Lukas pointed out that the first integration produces terms of the form x Sin[x], which were mishandled by the original rules. (See edit history, if curious.) I changed some things around a little. We have to Expand the result of the first integration before doing the second integration. Overall the speed is actually improved by a few seconds (was ~13, now ~9).

Here is a set of rules that handles a linear combination of sine/cosine functions and functions of the form x Sin[a x + b] and x Cos[a x + b], where a, b are constants and x is a variable. TrigReduce will convert the integrand comm00[t1, t2, tg] into such a form. The integrand is so large that I wanted to do some checking ahead of time. The function validQ[coeff, arg, v] checks that a term has a coefficient is free of the variable of integration v and that the argument of the trigonometric function arg is a linear polynomial in v.

validQ[coeff___, arg_, v_] := FreeQ[{coeff}, v] && Exponent[arg, v] == 1;
trigInt[v_, a_, b_] := {
   integrand_ /; FreeQ[integrand, v] :> (b - a) integrand,       (*constant rule*)
   integrand_Plus :> Replace[integrand, trigInt[v, a, b], 1],    (*addition rule*)
   coeff___ *v*Sin[arg_] /; validQ[coeff, arg, v] :>             (*v sin v rules*)
===
**Exercise aim:**
From the passage on the integration rules, write out word for word the portion that opens with the words containing "validQ[coeff___, arg_, v_]" and closes with "sin v rules*)".

**Provided data:**
===
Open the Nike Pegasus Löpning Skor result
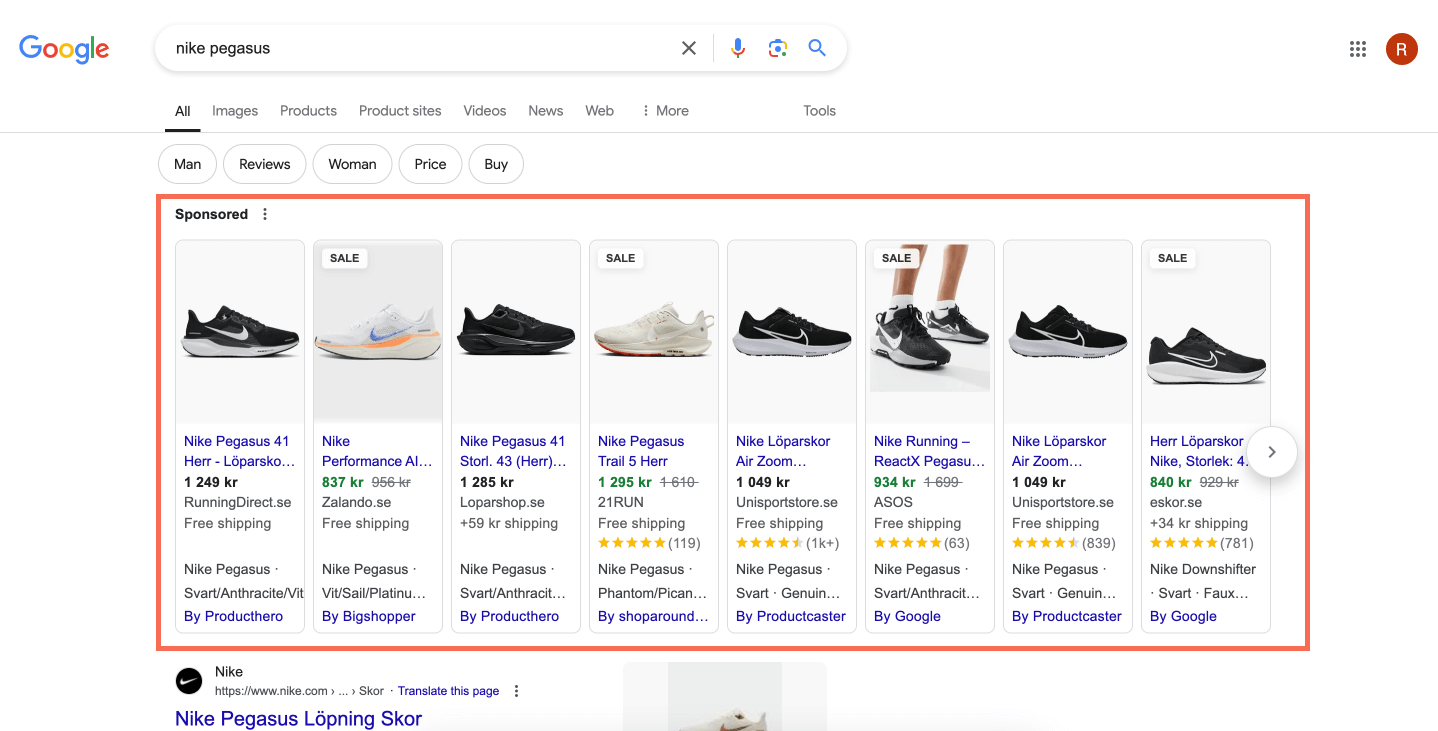The width and height of the screenshot is (1438, 731). tap(298, 718)
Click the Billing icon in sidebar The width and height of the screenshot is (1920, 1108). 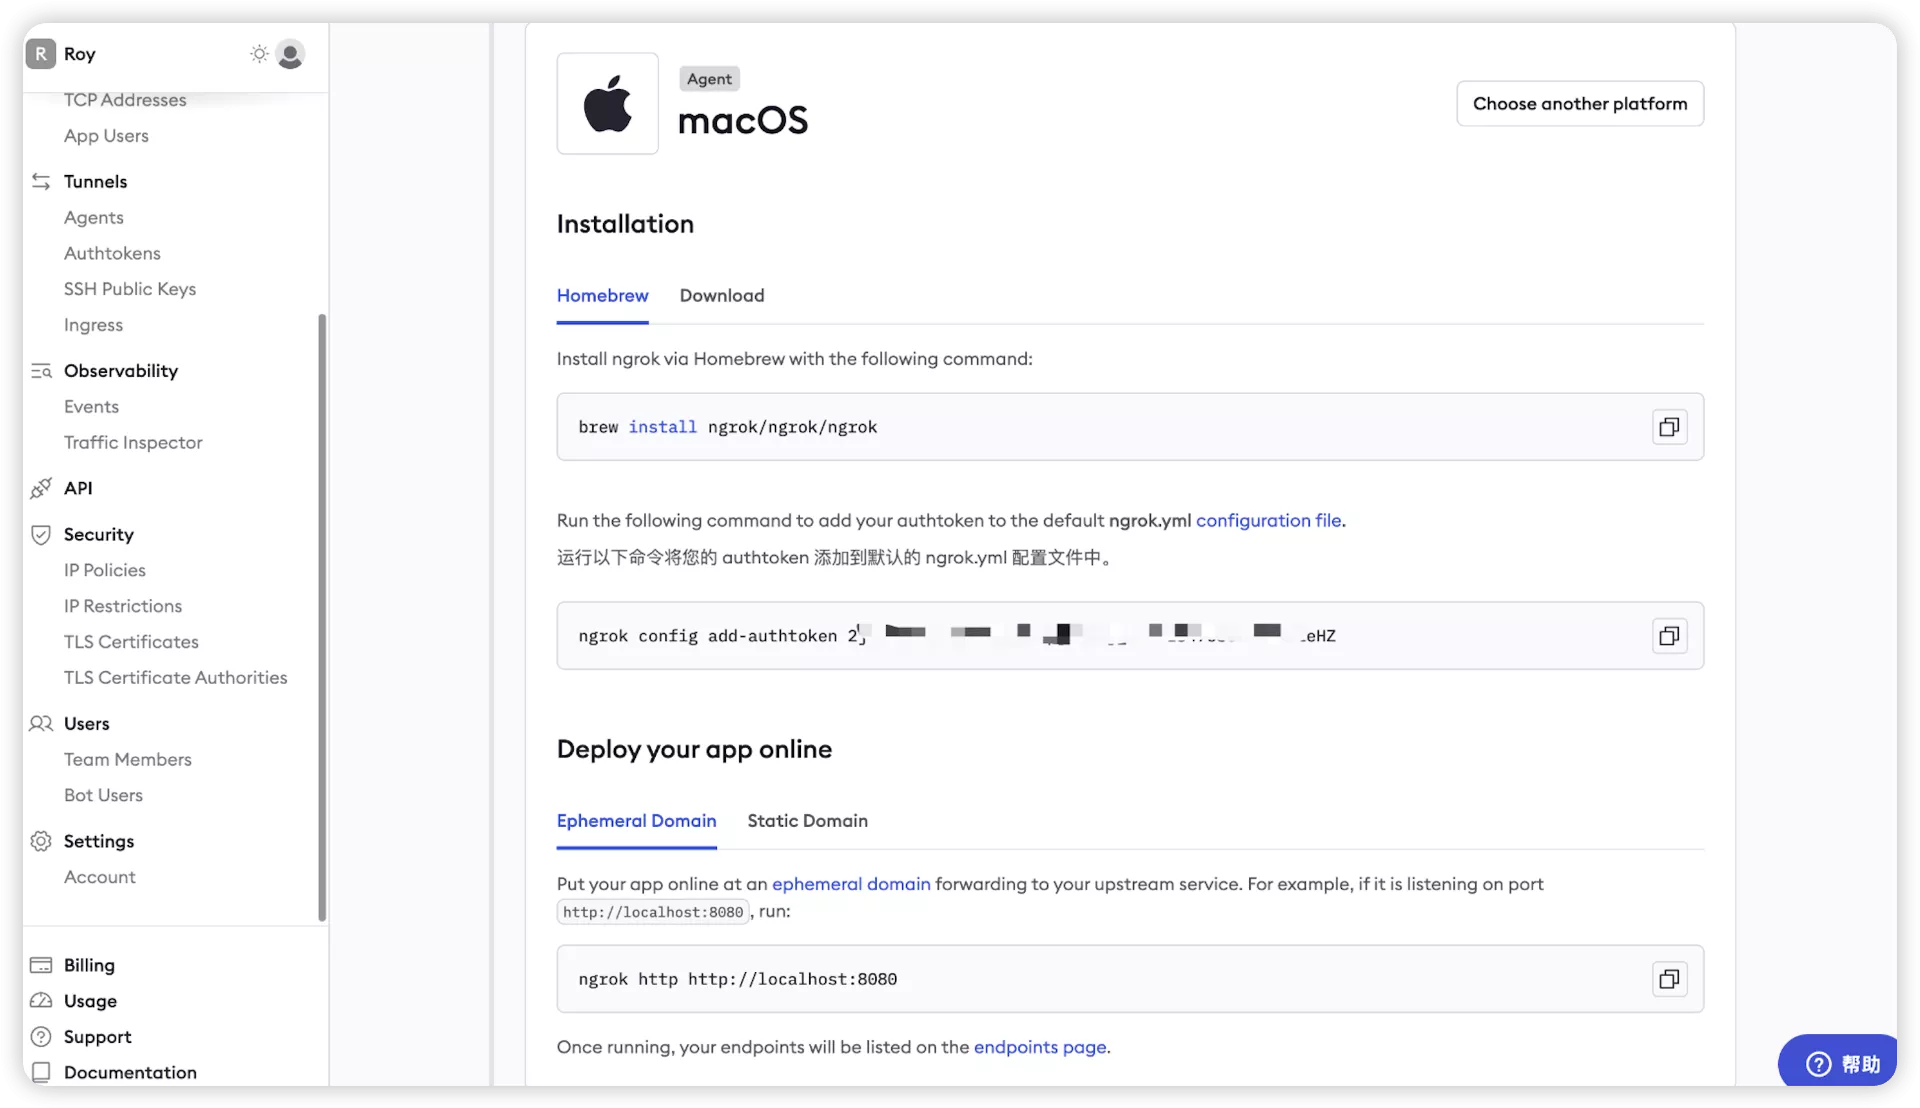coord(44,963)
===
**Written answer:**
validQ[coeff___, arg_, v_] := FreeQ[{coeff}, v] && Exponent[arg, v] == 1;
trigInt[v_, a_, b_] := {
   integrand_ /; FreeQ[integrand, v] :> (b - a) integrand,       (*constant rule*)
   integrand_Plus :> Replace[integrand, trigInt[v, a, b], 1],    (*addition rule*)
   coeff___ *v*Sin[arg_] /; validQ[coeff, arg, v] :>             (*v sin v rules*)